* LIST OF TASKS *
1) In the forum thread about Woodpecker tools, turn the paragraph that begins "Woodpecker tools are pretty" into a short list that keeps its main points.
2) Carry on the forum thread about Woodpecker tools from where it stops.

* QUOTED PASSAGE *
+++

# Woodpecker Tools



## MrRon (Jul 9, 2009)

Woodpecker tools are pretty in that anodized red finish. I don't own any of them nor do I plan to in the future. I'm sure they are plenty accurate and precise for woodworking, but I feel they cost too much. My only other objection is they are made of aluminum. In the metalworking world of which I am a member, precision tools of the trade must be made of a strong and durable material; steel is that material. Aluminum is too soft and is damaged easily, making it a poor choice for a tool that must maintain precision. My precision tools are all steel and serve a dual purpose for wood as well as metalworking. I would suggest anyone looking to purchase a precision tool, to look at metalworking tools as a better choice than aluminum tools. Their cost is mostly less than the cost of a Woodpecker tool with an accuracy better than any non-steel tool. One word of note; Stay away from Harbor Freight "precision" tools. Check out precision tools at:
http://www.mscdirect.com/browse/Measuring-Inspecting?navid=12107563 
http://www.wttool.com/index/page/category/category_id/12645/category_chain/12645/name/Precision+Equipment/sub_category/1


----------



## Heywood (Jun 8, 2014)

+++

* DATA SEGMENT *
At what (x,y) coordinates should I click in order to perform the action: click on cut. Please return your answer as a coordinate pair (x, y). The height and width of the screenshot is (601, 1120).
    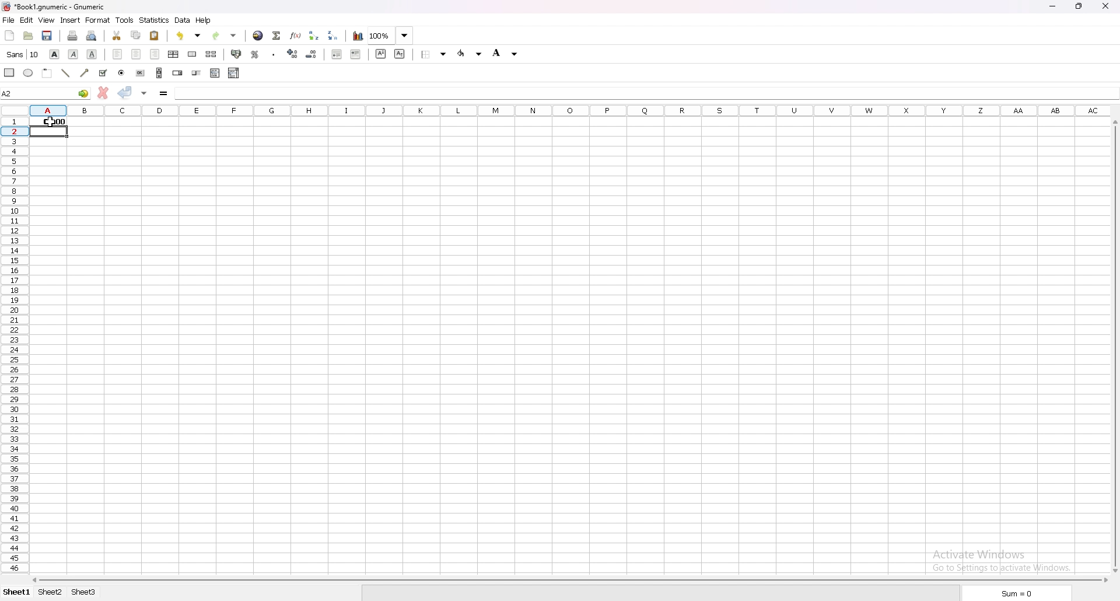
    Looking at the image, I should click on (117, 35).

+++

* EXPECTED OUTPUTS *
1)
- Woodpecker tools look nice in their red anodized finish, but the writer owns none and doesn't plan to buy any.
- They're likely accurate enough for woodworking, but they cost too much.
- They're made of aluminum, which is soft and easily damaged, so it's a poor choice for tools that must stay precise.
- In metalworking, precision tools are made of steel. The writer's steel tools work for both wood and metal.
- Buyers should look at metalworking tools instead. They usually cost less than Woodpecker tools and are more accurate than any tool not made of steel.
- Avoid Harbor Freight "precision" tools.

2)
I am a huge fan of Woodpeckers tools. First and foremost I search out products Proudly Made In The USA. The Woodpeckers tools are machined out of solid blocks of aluminum and are very precise. Mine will last me my lifetime and then some. I take great care of my tools and all of the tools have a case or storage board which is included with each tool. So as long as I am not throwing them at a brick wall I don't see where they will be any less than precise. 
But to each their own and we all get to choose how we spend our hard earned dollars.


----------



## jacksdvds (Jun 13, 2015)

We made passenger airplanes out of aluminum, they last pretty good and the title does say"WOODPECKER" not metal pecker.


----------



## BulldogLouisiana (Apr 12, 2015)

Why do this? You felt the forum needed to be advised that because you think they are too expensive, people should go in a different direction? I'm at a loss.

I own several woodpecker tools. I don't abuse my tools, so they are still incredibly precise.


----------



## woodbutcherbynight (Oct 21, 2011)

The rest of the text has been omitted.